**AIM A**
Does the passage on Confederate monuments agree with each statement below? Answer yes or no for each and quote the deciding words. (i) Using the Confederate flag to represent the South dates back only to the 1960s. (ii) The writer favors demolishing most Confederate monuments. (iii) New Orleans spent half the war under Union occupation.

**PASSAGE**
· · ·

This newfound willingness to reinterpret the Confederate past—especially as it was reimagined decades after the war—is a good thing, and I only wish it hadn’t taken such an appalling crime to bring it about. As for the Confederate flags, good riddance, I say. The use of the Confederate flag to represent the South only dates back to the 1960s, when it was deployed in opposition to Civil Rights activists—so it really is a racist symbol.

The New Orleans city council also made the right decision to dismantle its Confederate monuments. The Confederacy only has a weak claim on New Orleans, because the city spent three-quarters of the war under Union occupation.

Other cities may make similar decisions, and they too may be making the right call. But when it comes to most Confederate monuments, I would not be in favor of demolition. Demolishing the monuments would amount to an attempt to erase the past, which we shouldn’t try to do lest we forget it. Instead, we should change how we remember the past. Rather than destroying monuments we now find distasteful, we should reinterpret them with interpretive signage, plaques, or even extensions to the monument that subvert the original white supremacist message. Some of the monuments can be moved to museums, but others should be left where they are, because it is easy to ignore things in museums, and harder to ignore what is in the middle of the street or in front of the statehouse.

· · ·

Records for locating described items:
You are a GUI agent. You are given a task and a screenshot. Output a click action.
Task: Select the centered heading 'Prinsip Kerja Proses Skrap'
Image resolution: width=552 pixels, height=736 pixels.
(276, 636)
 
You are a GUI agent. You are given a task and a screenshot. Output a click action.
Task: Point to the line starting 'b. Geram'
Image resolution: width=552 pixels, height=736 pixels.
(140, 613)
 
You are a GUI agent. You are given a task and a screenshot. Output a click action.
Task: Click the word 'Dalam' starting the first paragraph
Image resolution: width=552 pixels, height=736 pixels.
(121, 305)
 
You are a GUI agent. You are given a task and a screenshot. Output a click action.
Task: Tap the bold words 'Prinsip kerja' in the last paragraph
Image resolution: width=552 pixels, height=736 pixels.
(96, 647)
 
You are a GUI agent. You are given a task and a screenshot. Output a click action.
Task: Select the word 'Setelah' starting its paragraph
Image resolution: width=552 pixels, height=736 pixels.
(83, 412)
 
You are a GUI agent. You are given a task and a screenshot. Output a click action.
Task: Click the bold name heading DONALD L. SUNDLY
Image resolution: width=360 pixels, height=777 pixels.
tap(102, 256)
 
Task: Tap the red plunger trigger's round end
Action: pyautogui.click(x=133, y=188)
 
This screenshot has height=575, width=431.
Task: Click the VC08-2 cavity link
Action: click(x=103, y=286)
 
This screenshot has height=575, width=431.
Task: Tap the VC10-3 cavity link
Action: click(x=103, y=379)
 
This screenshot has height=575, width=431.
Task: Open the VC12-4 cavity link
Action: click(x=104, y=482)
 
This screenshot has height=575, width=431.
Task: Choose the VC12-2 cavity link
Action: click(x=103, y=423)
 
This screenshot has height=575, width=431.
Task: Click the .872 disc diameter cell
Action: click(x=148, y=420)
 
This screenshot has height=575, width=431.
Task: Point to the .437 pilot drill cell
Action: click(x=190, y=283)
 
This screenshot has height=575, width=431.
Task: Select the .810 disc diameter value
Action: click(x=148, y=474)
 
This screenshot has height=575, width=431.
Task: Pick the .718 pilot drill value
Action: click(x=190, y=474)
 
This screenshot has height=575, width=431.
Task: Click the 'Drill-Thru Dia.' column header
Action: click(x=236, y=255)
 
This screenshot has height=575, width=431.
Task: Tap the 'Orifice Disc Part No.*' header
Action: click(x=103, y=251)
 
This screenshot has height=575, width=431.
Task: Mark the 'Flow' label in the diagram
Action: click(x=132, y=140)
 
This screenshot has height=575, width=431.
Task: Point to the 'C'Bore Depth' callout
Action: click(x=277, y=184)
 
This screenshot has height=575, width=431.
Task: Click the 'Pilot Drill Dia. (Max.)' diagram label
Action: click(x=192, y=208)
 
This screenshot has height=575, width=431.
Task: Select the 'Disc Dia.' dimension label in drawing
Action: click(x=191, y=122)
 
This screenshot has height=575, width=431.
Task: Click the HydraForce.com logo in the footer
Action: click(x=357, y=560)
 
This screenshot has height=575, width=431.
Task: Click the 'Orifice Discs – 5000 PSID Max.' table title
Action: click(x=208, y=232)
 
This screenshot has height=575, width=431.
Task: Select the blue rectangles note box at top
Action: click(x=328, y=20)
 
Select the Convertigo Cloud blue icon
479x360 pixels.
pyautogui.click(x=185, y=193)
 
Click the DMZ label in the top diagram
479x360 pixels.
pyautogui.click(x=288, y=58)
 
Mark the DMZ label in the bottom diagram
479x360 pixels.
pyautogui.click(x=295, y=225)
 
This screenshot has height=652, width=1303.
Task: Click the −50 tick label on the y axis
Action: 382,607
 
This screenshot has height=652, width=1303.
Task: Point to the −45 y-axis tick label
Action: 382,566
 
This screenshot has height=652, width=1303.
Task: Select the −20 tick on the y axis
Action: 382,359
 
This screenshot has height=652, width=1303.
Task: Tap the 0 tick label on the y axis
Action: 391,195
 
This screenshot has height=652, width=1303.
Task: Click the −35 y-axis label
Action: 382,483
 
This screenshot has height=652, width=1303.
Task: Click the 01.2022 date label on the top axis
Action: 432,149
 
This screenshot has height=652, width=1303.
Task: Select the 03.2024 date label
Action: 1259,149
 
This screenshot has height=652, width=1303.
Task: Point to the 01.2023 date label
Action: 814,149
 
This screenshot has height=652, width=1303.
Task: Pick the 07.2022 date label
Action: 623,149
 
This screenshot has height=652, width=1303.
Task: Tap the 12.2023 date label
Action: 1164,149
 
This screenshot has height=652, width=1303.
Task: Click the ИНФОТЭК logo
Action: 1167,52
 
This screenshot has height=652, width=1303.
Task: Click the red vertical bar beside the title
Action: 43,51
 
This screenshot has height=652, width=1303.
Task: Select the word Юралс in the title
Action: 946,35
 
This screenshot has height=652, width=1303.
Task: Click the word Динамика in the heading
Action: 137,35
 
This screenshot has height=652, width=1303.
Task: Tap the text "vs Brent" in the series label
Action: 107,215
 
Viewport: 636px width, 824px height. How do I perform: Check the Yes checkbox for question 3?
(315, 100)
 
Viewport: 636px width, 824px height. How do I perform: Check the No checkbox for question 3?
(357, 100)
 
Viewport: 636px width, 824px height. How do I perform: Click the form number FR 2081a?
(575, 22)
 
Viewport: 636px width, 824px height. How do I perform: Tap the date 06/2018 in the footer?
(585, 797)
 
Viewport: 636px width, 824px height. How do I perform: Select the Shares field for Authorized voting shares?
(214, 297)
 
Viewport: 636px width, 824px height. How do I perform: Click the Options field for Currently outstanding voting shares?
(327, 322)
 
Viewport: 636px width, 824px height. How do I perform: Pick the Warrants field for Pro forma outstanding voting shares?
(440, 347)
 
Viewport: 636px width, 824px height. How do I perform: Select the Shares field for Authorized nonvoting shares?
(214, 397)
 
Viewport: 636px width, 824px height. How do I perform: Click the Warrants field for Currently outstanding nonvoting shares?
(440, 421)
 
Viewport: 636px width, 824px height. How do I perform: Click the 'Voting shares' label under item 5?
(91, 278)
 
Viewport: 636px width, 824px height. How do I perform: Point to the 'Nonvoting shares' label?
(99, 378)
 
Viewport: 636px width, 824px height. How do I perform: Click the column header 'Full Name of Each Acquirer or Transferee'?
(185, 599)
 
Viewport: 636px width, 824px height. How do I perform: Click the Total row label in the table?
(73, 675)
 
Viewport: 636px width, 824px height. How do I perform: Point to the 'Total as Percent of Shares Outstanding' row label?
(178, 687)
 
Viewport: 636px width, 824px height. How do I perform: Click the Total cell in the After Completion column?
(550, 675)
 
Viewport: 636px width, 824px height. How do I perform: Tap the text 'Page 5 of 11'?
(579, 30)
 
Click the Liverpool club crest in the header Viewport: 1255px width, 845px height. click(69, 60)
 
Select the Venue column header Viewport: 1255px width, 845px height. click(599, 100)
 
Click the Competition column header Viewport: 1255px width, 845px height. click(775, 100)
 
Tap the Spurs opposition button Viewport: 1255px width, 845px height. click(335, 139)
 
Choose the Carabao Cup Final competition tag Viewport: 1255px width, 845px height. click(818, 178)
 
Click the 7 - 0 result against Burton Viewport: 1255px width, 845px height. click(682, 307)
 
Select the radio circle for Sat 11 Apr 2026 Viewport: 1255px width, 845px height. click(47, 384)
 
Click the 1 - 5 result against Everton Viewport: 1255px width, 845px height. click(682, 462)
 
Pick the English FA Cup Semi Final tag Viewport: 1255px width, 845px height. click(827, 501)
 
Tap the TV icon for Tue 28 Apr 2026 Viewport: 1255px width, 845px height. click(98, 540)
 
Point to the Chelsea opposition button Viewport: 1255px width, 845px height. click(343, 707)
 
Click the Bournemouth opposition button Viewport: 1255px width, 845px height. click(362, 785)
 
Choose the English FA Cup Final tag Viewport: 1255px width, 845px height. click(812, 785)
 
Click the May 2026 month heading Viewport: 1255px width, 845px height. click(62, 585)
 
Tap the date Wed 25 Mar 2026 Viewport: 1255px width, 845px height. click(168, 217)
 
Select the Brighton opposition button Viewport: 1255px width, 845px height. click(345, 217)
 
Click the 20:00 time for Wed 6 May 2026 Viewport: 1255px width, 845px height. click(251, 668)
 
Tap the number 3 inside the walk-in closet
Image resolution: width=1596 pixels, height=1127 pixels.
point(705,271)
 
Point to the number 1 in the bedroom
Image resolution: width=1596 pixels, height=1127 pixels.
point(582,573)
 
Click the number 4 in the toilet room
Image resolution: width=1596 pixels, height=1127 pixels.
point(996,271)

· · ·

**AIM B**
In the listing, revise everything from the line containing "Point to the number 1 in the bedroom" down to the end by changing "Image resolution" to "Screen size" and leaving all else as it is. Give only those lines.

**CORRECT ANSWER A**
(i) Yes: "The use of the Confederate flag to represent the South only dates back to the 1960s"
(ii) No: "But when it comes to most Confederate monuments, I would not be in favor of demolition."
(iii) No: "the city spent three-quarters of the war under Union occupation."

**CORRECT ANSWER B**
Point to the number 1 in the bedroom
Screen size: width=1596 pixels, height=1127 pixels.
point(582,573)
 
Click the number 4 in the toilet room
Screen size: width=1596 pixels, height=1127 pixels.
point(996,271)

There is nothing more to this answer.